5. Un cuerpo enfermo demuestra que la mente no ha sanado. 2Un milagro de curación prueba que la separación no tiene efectos. 3Creerás en aquello que le quieras probar a tu hermano. 4El poder de tu testimonio procede de tus creencias. 5Y todo lo que dices, haces o piensas no hace sino dar testimonio de lo que le enseñas a él. 6Tu cuerpo puede ser el medio para demostrar que nunca ha sufrido por causa de él. 7Y al sanar puede ofrecerle un mudo testimonio de su inocencia. 8Este testimonio es el que puede hablar con más elocuencia que mil lenguas juntas, 9pues le prueba que ha sido perdonado.

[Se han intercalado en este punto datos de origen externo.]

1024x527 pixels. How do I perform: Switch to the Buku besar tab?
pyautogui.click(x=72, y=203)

6. Un milagro no le puede ofrecer menos a él de lo que te ha dado a ti. 2De esta manera, tu curación demuestra que tu mente ha sanado y que ha perdonado lo que tu hermano no hizo. 3Y así, él se convence de que jamás perdió su inocencia y sana junto con­tigo. 4El milagro deshace de este modo todas las cosas que, según el mundo, jamás podrían deshacerse. 5Y la desesperanza y la muerte no pueden sino desaparecer ante el ancestral clarín que llama a la vida. 6Esta llamada es mucho más poderosa que las débiles y miserables súplicas de la muerte y la culpabilidad. 7La ancestral llamada que el Padre le hace a Su Hijo, y el Hijo a los suyos, será la última trompeta que el mundo jamás oirá. 8Hermano, la muerte no existe. 9Y aprenderás esto cuando tu único deseo sea mostrarle a tu hermano que él jamás te hirió. 10Él cree que tiene las manos manchadas de tu sangre, y, por lo tanto, que está condenado. 11Mas se te ha concedido poder mostrarle, mediante tu curación, que su culpabilidad no es sino la trama de un sueño absurdo.

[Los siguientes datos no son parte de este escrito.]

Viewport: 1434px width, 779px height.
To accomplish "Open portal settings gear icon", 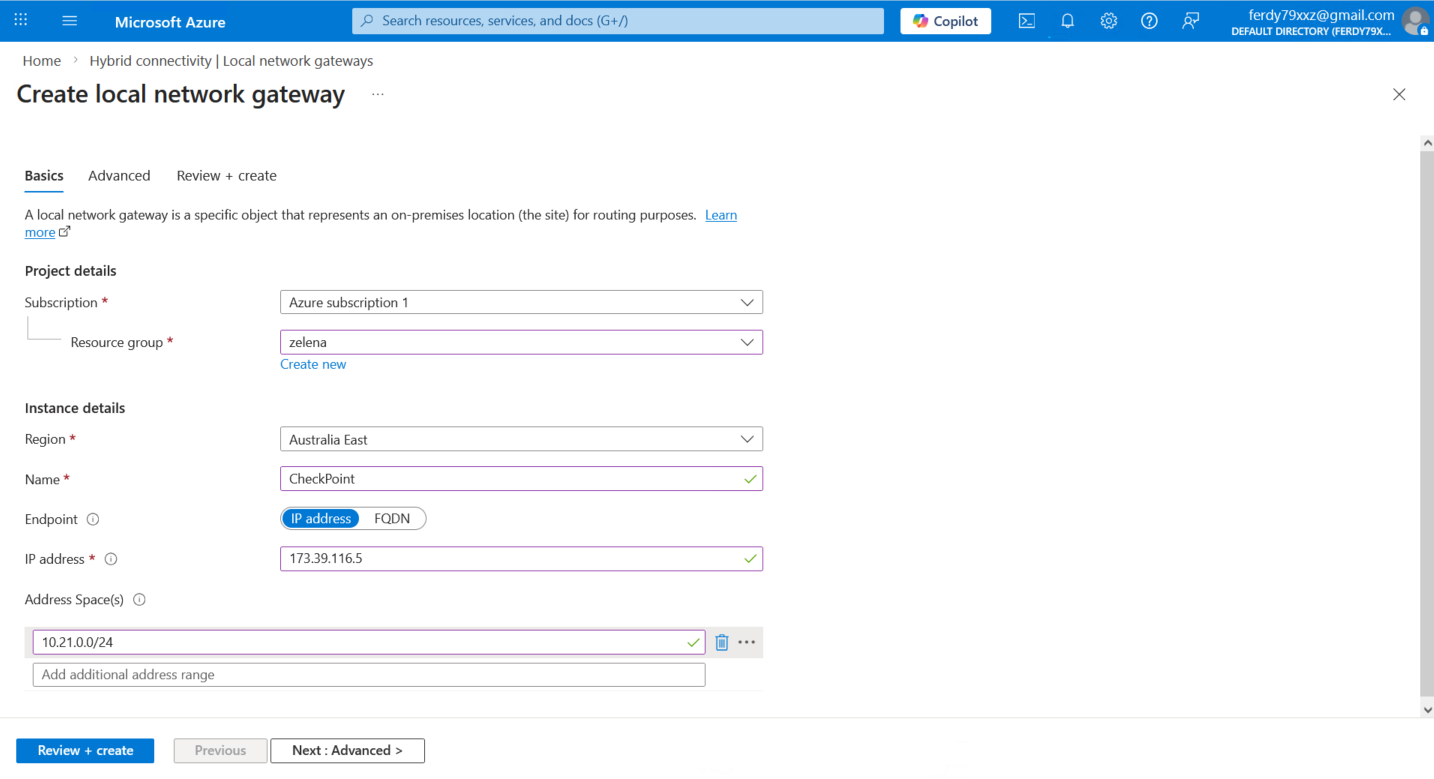I will (x=1108, y=21).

7. ¡Cuán justos son los milagros! 2Pues os otorgan a ti y a tu her­mano el mismo regalo de absoluta liberación de la culpabilidad. 3Tu curación os evita dolor a ti y a él, y sanas porque le deseaste el bien. 4Ésta es la ley que el milagro obedece: la curación no ve diferencias en absoluto. 5No procede de la compasión, sino del amor. 6Y el amor quiere probar que todo sufrimiento no es sino una vana imaginación, un absurdo deseo sin consecuencia alguna. 7Tu salud es uno de los resultados de tu deseo de no ver a tu hermano con las manos manchadas de sangre, ni de ver culpabilidad en su corazón apesadumbrado por la prueba del pecado. 8lo que deseas se te concede para que lo puedas ver.

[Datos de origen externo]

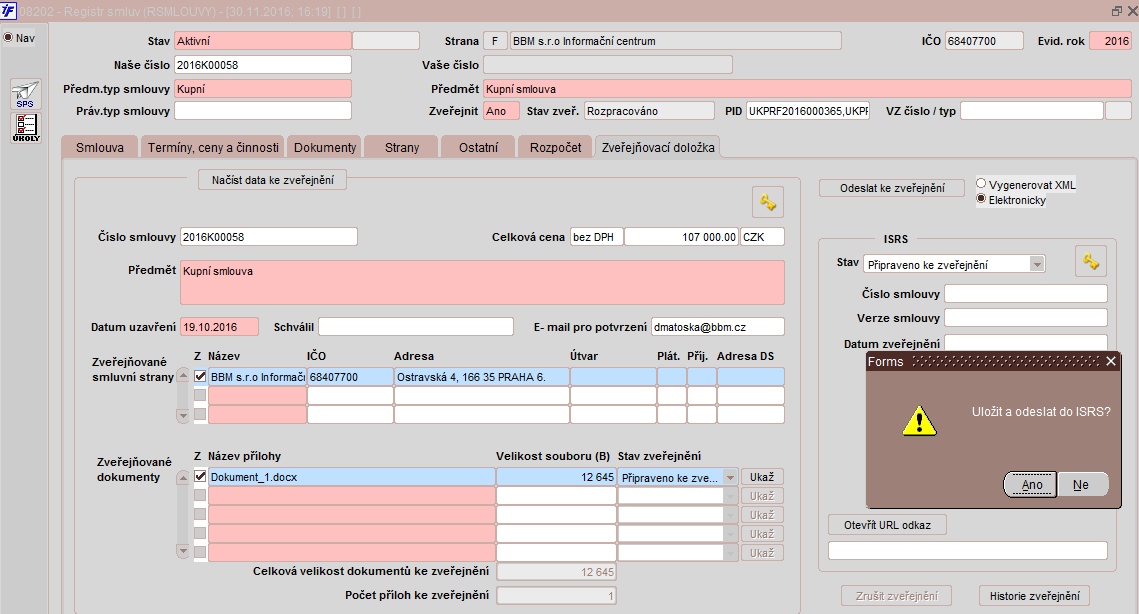1139x614 pixels.
Task: Expand the ISRS Stav dropdown
Action: (1036, 264)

8. El "costo" de tu serenidad es la suya. 2Este es el "precio" que el Espíritu Santo y el mundo interpretan de manera diferente. 3El mundo lo percibe como una afirmación del "hecho" de que con tu salvación se sacrifica la suya. 4El Espíritu Santo sabe que tu curación da testimonio de la suya y de que no puede hallarse aparte de ella en absoluto. 5Mientras tu hermano consienta sufrir, tú no podrás sanar. 6Mas tú le puedes mostrar que su sufrimiento no tiene ningún propósito ni causa alguna. 7Muéstrale que has sanado, y él no consentirá sufrir por más tiempo. 8Pues su inocencia habrá quedado clara ante sus propios ojos y ante los tuyos. 9Y la risa reemplazará a vuestros lamentos, pues el Hijo de Dios habrá recordado que él es el Hijo de Dios.


9. ¿Quién tiene, entonces, miedo de sanar? 2Sólo aquellos para quienes el sacrificio y el dolor de su hermano representan su pro­pia serenidad. 3Su propia impotencia y debilidad sirven de base para justificar el dolor de su hermano. 4El constante aguijón de culpabilidad que su hermano experimenta sirve para probar que él es un esclavo, pero que ellos son libres. 5El constante dolor que sufren es la prueba de que ellos son libres porque pueden mantener cautivo a su hermano. 6Y desean la enfermedad para evitar que la balanza del sacrificio se incline a favor de aquél. 7¿Cómo se podría persuadir al Espíritu Santo para que se detuviese por un instante, o incluso menos, a razonar con semejantes argumentos en favor de la enfermedad? 8¿Y es acaso menester demorar tu curación porque te detengas a escuchar a la demencia?